Die Erdbeben vor der Insel Samoa und keinen Tag später auf der indonesischen Insel Sumatra hängen nach Einschätzung des Seismologen Winfried Hanka vom Geoforschungszentrum (GFZ) Potsdam nicht direkt miteinander zusammen. Das GFZ ist am Aufbau eines Tsunami-Warnsystem vor Indonesien beteiligt.

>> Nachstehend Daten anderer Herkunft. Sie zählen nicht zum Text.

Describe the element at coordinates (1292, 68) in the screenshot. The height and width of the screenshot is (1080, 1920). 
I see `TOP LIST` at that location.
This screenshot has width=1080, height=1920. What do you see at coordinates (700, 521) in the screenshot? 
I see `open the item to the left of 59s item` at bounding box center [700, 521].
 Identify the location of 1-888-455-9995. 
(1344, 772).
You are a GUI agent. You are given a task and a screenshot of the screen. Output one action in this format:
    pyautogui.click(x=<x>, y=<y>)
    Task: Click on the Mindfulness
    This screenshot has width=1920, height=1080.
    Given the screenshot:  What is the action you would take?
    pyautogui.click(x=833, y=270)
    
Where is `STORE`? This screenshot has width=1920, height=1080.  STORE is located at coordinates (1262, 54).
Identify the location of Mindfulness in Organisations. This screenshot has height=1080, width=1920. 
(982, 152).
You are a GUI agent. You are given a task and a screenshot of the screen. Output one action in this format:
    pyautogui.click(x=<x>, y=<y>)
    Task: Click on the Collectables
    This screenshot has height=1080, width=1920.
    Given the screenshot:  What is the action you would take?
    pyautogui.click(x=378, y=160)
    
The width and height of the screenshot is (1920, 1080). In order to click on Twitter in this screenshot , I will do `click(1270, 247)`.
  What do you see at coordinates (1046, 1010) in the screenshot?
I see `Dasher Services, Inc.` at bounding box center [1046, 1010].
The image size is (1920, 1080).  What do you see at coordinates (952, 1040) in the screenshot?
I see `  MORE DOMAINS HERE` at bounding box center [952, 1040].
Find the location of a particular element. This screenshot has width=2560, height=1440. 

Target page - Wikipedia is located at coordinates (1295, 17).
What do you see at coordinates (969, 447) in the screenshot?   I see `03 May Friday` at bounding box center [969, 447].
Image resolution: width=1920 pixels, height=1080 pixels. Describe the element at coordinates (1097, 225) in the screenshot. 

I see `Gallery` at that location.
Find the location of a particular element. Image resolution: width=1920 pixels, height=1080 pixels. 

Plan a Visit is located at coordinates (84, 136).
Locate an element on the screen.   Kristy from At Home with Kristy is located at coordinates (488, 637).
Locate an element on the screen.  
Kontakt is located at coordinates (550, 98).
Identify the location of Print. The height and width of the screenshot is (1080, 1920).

Winfried Hanka im Gespräch mit Michael Böddeker |
    Michael Böddeker: Gestern gab es ein Seebeben im Pazifischen Ozean. Das Beben führte zu einem Tsunami, der auf der Insel Samoa im Südpazifik rund 100 Menschen das Leben kostete. Heute Mittag Viertel nach zwölf mitteleuropäischer Sommerzeit gab es schon wieder ein Erdbeben, diesmal auf der indonesischen Insel Sumatra. Das Zentrum des Bebens lag etwa 50 Kilometer nordwestlich der Stadt Padang vor der Westküste der Insel. Vor Sumatra ereignete sich auch das Beben im Dezember 2004, das damals den verheerenden Tsunami auslöste. Auch heute gab es zunächst Tsunami-Warnungen. Diese wurden aber bald wieder aufgehoben. Im Indischen Ozean gibt es ein Frühwarnsystem ähnlich wie im Pazifik. An dessen Entwicklung ist unter anderem das Deutsche Geoforschungszentrum kurz GFZ Potsdam beteiligt. Ich habe heute vor der Sendung mit dem Seismologen Winfried Hanka vom GFZ gesprochen und ihn zunächst gefragt, wie gestern die Warnung vor dem Tsunami im Pazifik abgelaufen ist.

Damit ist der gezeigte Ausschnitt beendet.